Sometimes I think of an old woman I once saw in a documentary film about the lives of people who were Japanese National Living Treasures. She was a weaver and must have been in her eighties or nineties. Her health was poor and her vision was deteriorating. She said she often woke very early and lay awake in the dark before someone would come to help her get up. She claimed she didn’t mind this at all. With a twinkle in her eye, she said that she listened to the birds and lay there excited with the knowledge that soon she would be able to get out of bed and sit at her beloved loom again.
She came to me again last night. She is always kind and gentle. Comparing myself to her, I see how young and impatient I really am. Apparently, I am a slow learner. I write and I teach and I practice Zen and walk attentively in the garden because I don’t yet get it. I mean, I can say the right things and point in directions that people find sometimes useful, but I, myself, am still a work-in-progress.
The great abstract expressionist Willem de Kooning painted huge canvases and would spend weeks, months, and even years on the same painting. Over this time, there was a lot of painting, but there was much more just looking. Even after it was nearing completion, he would spend hours and hours smoking cigarettes and just staring at what was in front of him. I suppose he was trying to figure out what he was doing and what, if anything, to do next. I still appreciate his tenacious patience and wonder if I should take up smoking. Probably not.
This morning, I longed to release back into sleep but some part of my brain clung obstinately to consciousness. Looking around for things to think about, I started thinking about this book I am working on and came up with a provisional title.
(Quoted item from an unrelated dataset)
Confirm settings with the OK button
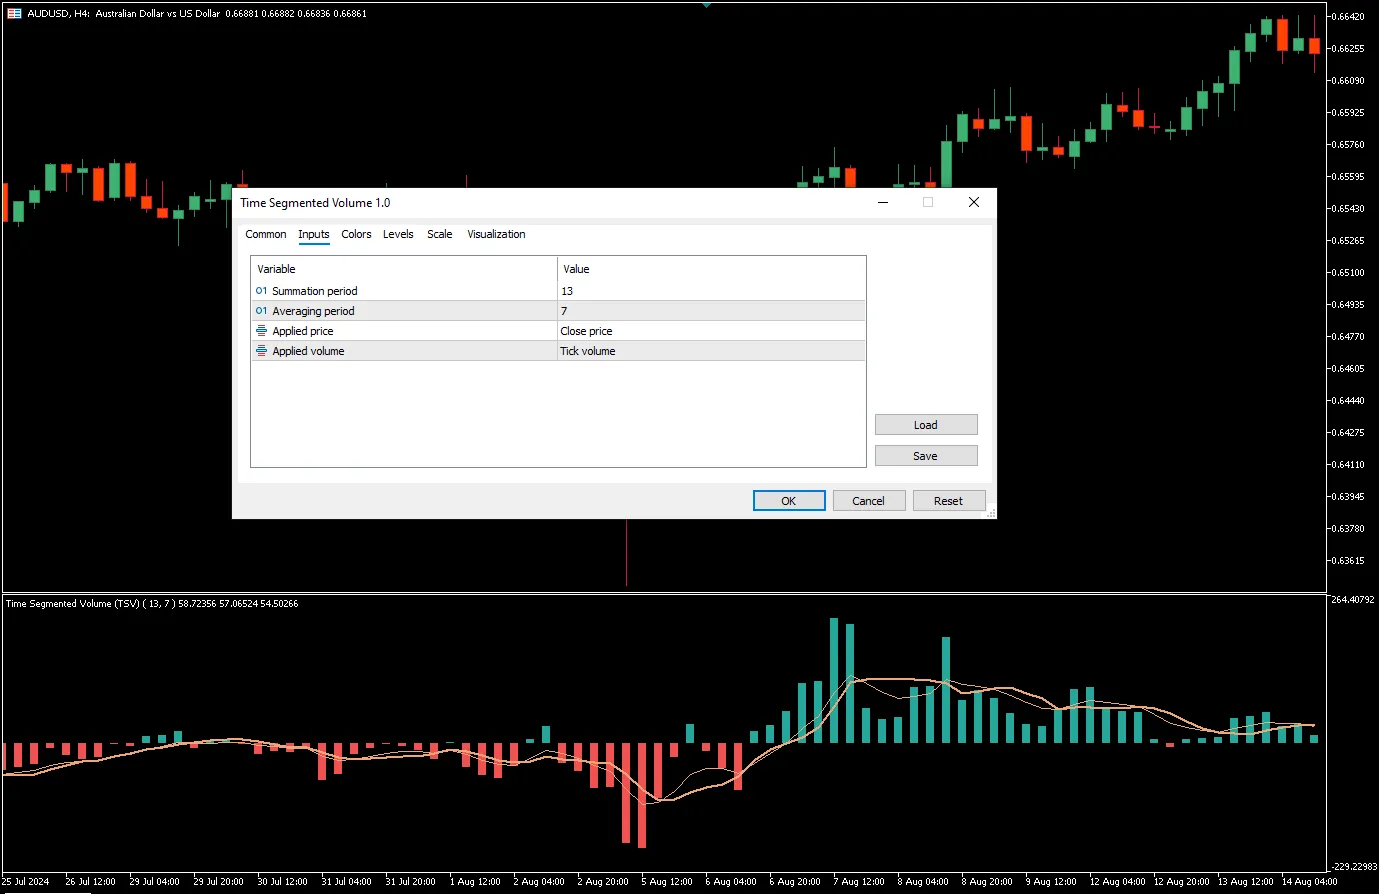Screen dimensions: 1379x894 coord(789,501)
The book will be a second collection and arrangement of these daily writings. For now, I’m calling it: How to Live: Consolations, Reveries and Reflections. But since I also have a rule not to turn on the light and didn’t have a pen handy anyway, I repeated it to myself over and over in hopes of not forgetting.
I liked it better in the dark early morning, but even in the light I still think it captures some of my intention and describes some of what the book will be. I’m glad I remembered it and wonder if I should consider changing some of my rules so I don’t keep myself awake trying to remember all my good ideas.
Follow David!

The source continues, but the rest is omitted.